CureVac, Shares

CureVac Shares Cease Trading Following BioNTech Acquisition

16.01.2026 - 08:42:04

CureVac NL0015436031

The independent public market journey of German mRNA specialist CureVac has concluded. As of today, January 16, 2026, the company's shares are no longer listed on any stock exchange, marking the final step in its acquisition by fellow German biotech firm BioNTech. The ticker symbol "CVAC" has been permanently removed from the Nasdaq, where it was formerly traded.

The path to this delisting began with an agreement announced in June 2025. BioNTech valued CureVac at approximately $1.25 billion in an all-stock transaction. The exchange offer closed on December 18, 2025, having attracted 195,341,219 CureVac shares, representing 86.75% of the outstanding capital.

Key terms of the completed deal include:

  • Exchange Ratio: 0.05363 BioNTech American Depositary Shares (ADS) for each CureVac share.
  • Implied Value: This ratio translated to a value of $5.46 per CureVac share at the time of the initial announcement.
  • Acquisition Completion: The takeover was formally completed on January 6, 2026.
  • Delisting Effective Date: The official removal from the Nasdaq occurred today, January 16, 2026.

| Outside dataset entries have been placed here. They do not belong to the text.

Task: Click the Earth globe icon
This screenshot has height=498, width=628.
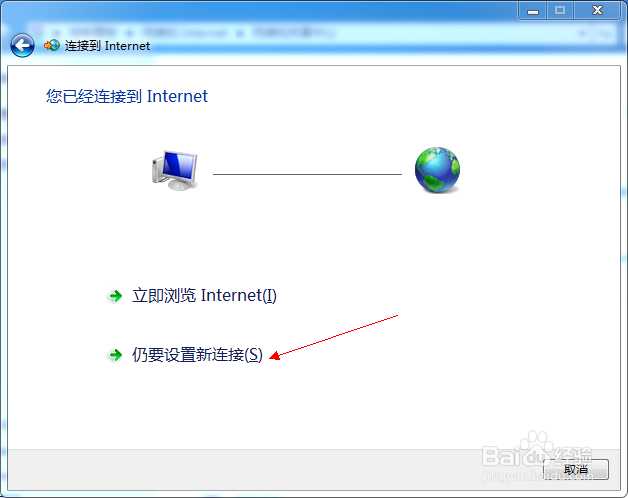Action: click(437, 170)

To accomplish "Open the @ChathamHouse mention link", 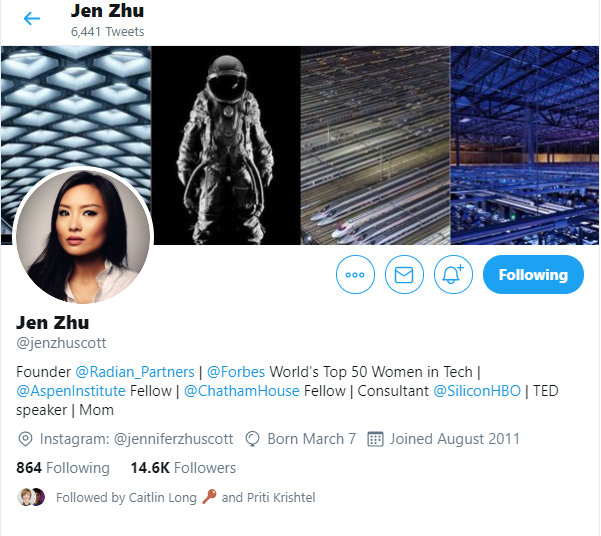I will click(241, 391).
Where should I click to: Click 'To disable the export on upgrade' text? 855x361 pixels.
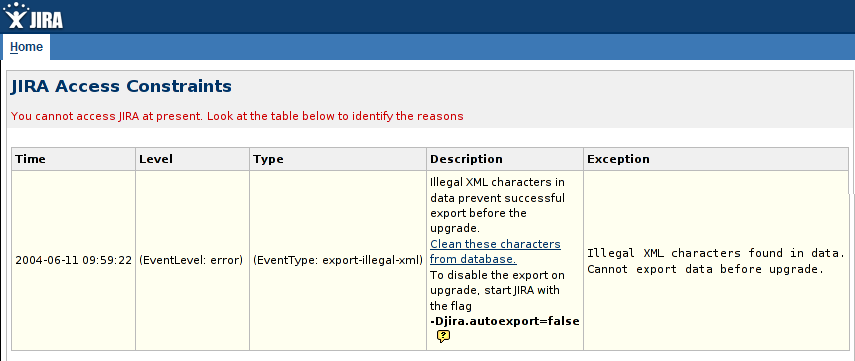tap(497, 282)
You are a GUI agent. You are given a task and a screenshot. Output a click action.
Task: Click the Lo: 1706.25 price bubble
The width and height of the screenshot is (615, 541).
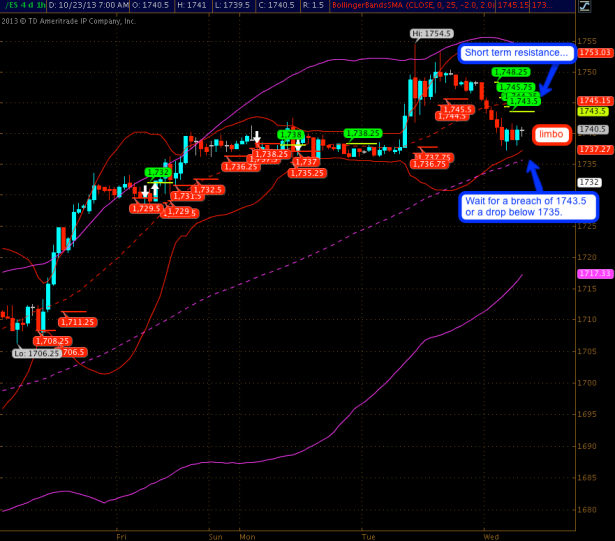point(35,353)
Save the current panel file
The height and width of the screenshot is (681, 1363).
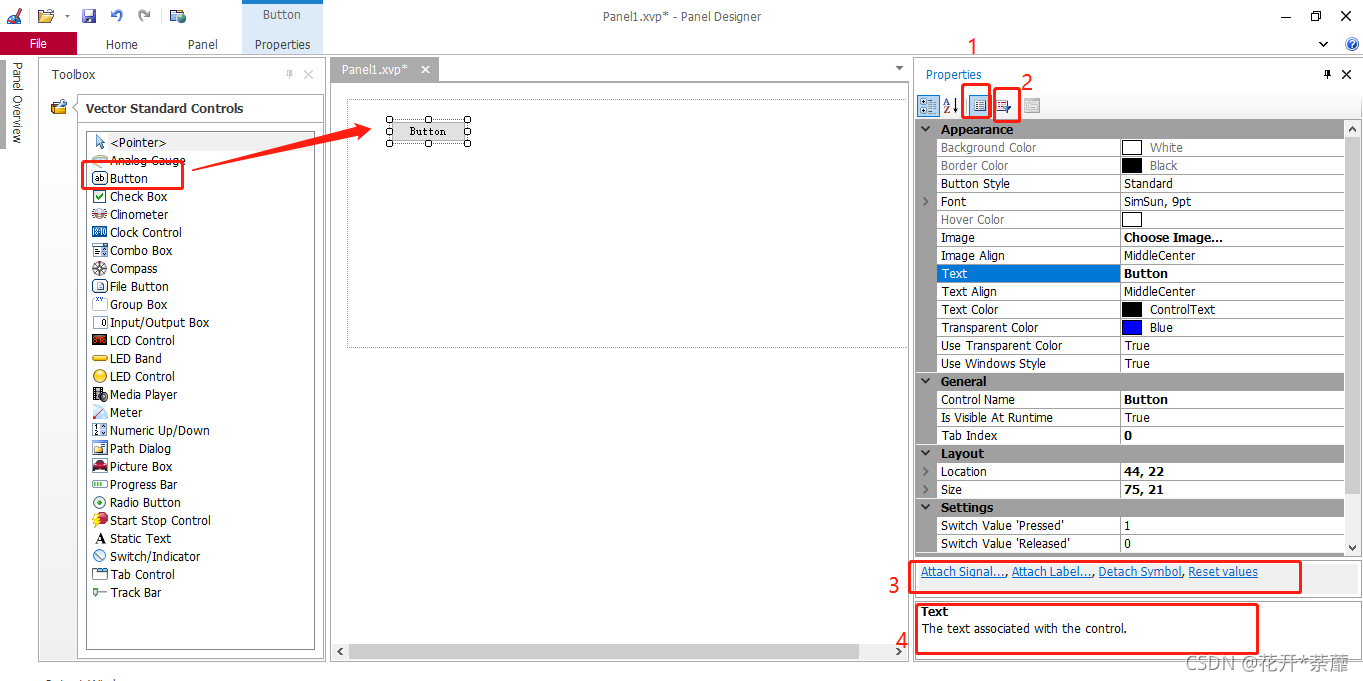pos(88,14)
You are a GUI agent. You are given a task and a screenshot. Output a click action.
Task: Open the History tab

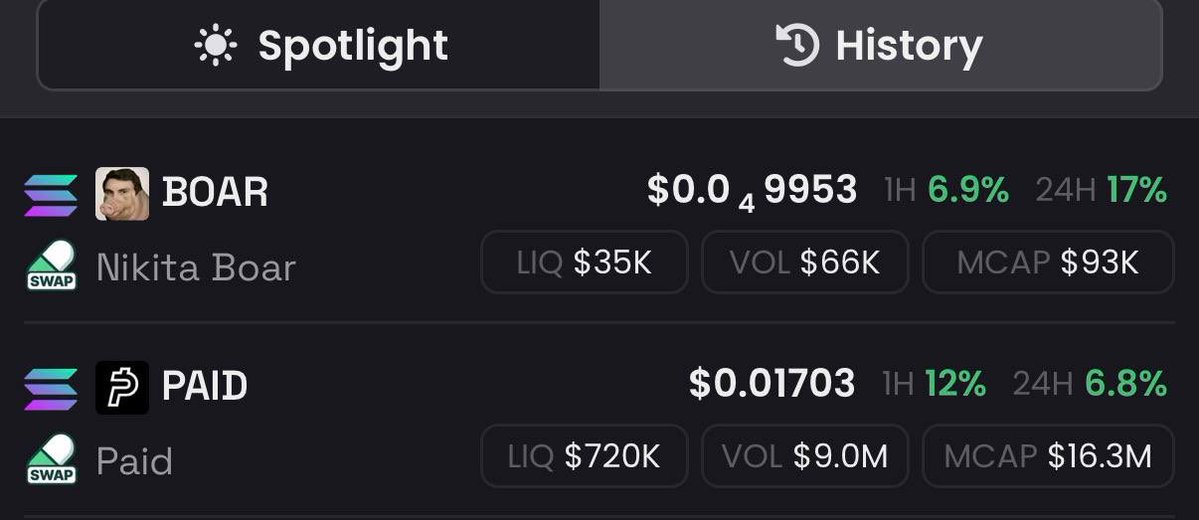pyautogui.click(x=880, y=44)

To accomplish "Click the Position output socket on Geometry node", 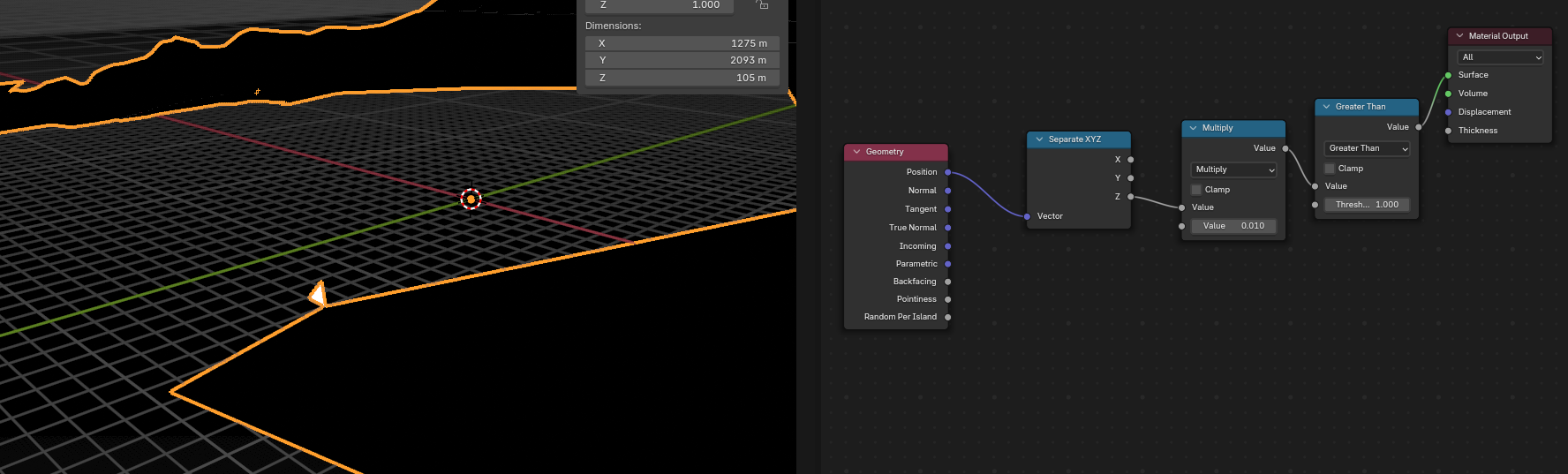I will 948,172.
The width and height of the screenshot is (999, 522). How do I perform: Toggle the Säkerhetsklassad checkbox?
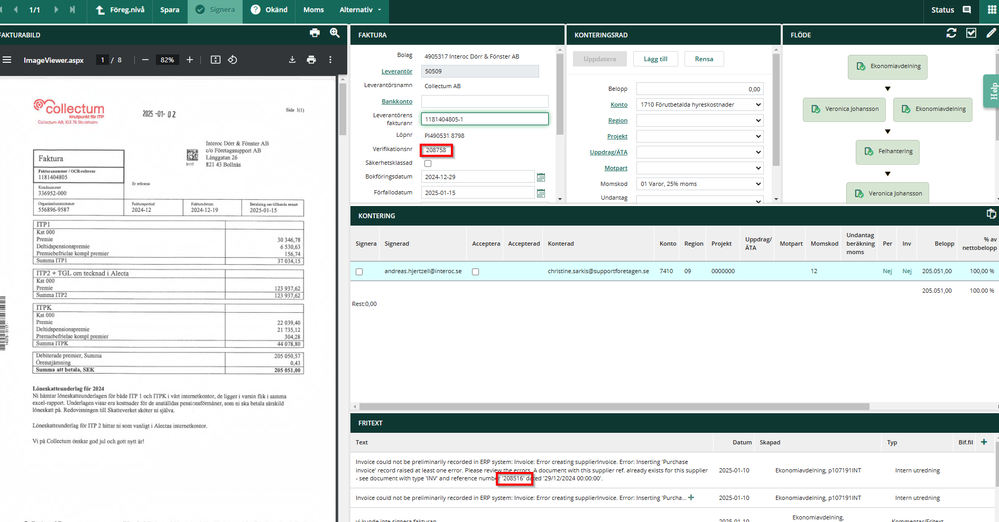[428, 163]
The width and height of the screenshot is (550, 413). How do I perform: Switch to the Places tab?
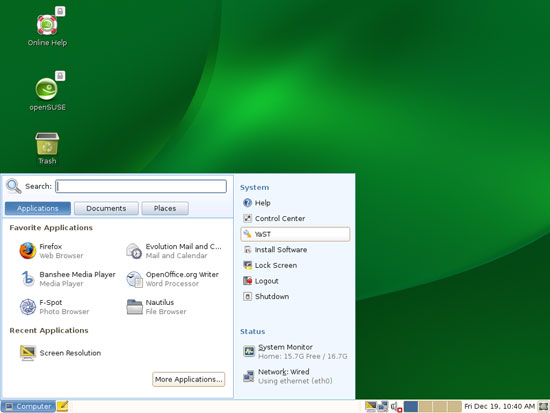point(165,208)
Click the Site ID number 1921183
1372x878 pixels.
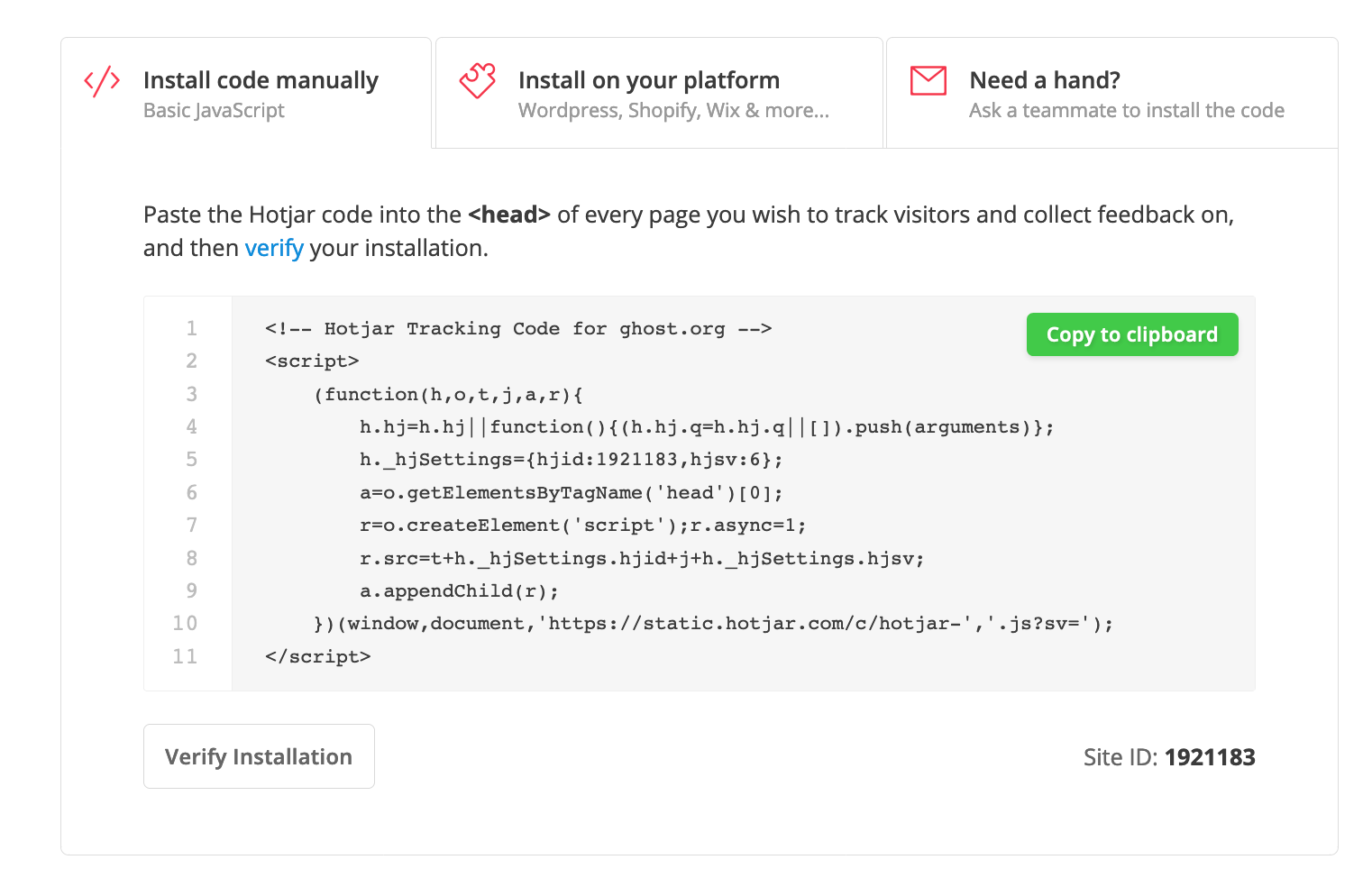pyautogui.click(x=1209, y=757)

The remaining minority holdings were transferred to BioNTech in early January via a squeeze-out procedure. Legally, the entity CureVac Merger B.V. has now replaced the former CureVac SE through a statutory merger.

Trading Halt Preceded Final Delisting

Trading in CureVac securities was actually suspended prior to the market open on January 6, 2026, immediately following the completion of the restructuring. The company notified the Nasdaq of the closed transaction and simultaneously filed a Form 25 with the U.S. Securities and Exchange Commission (SEC) to initiate the formal delisting process.

Should investors sell immediately? Or is it worth buying CureVac?

The Vienna Stock Exchange had already halted trading in CureVac papers on January 7, 2026. With these actions, no publicly tradable CureVac shares remain, and there are no longer any free float shareholders.

Looking Ahead: Deregistration Process

The next administrative step involves CureVac Merger B.V. filing a Form 15 with the SEC. This submission will seek to terminate the registration of CureVac shares under Section 12(g) of the U.S. Exchange Act and suspend all ongoing reporting obligations. A full deregistration is anticipated roughly 90 days after the form is filed.

Strategic Rationale: Uniting mRNA Expertise

This acquisition consolidates two pioneering German companies in the messenger RNA field under the BioNTech umbrella. BioNTech gains access to CureVac's proprietary technology platform, which includes its "RNA Printer" production modules and oncology development pipeline.

The supervisory board of CureVac SE now comprises Prof. Ugur Sahin, Sierk Poetting, and Ramón Zapata-Gomez. CureVac's previous management team resigned in its entirety upon the transaction's completion.

For the immediate integration phase, BioNTech intends to maintain CureVac's existing operational workflows. Subsequent decisions regarding the future organizational structure and development portfolio will be made following comprehensive strategic, operational, and scientific reviews.